> Task prompt: Only the pictures should be dropped; every line of the data must come back exactly as written.

> Source material:
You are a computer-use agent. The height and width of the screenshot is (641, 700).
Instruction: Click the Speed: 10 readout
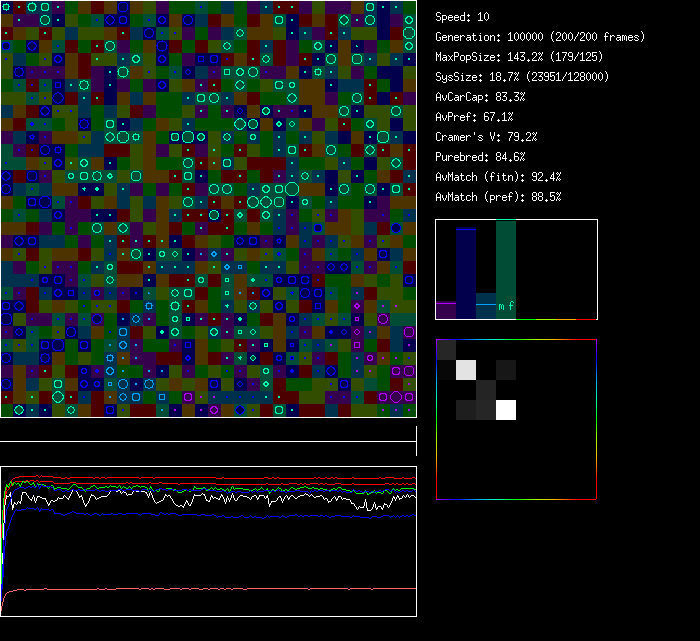(462, 17)
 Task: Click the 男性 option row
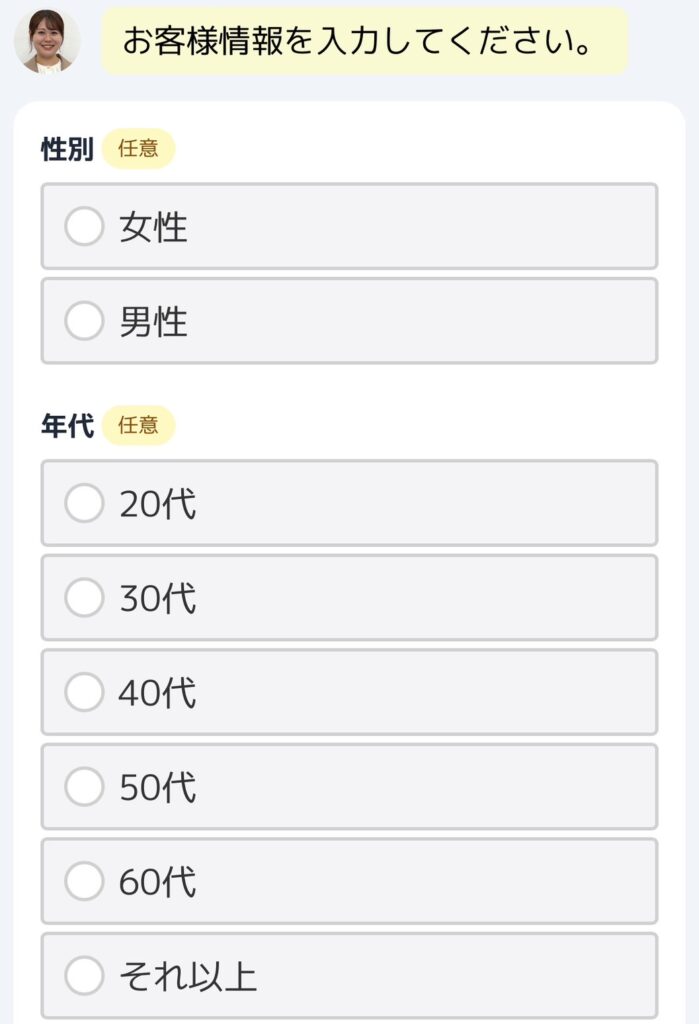tap(348, 323)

> Your solution:
You are a computer-use agent. The height and width of the screenshot is (641, 700).
Instruction: Click the Speed: 10 readout
(462, 17)
 Task: Click the 男性 option row
tap(348, 323)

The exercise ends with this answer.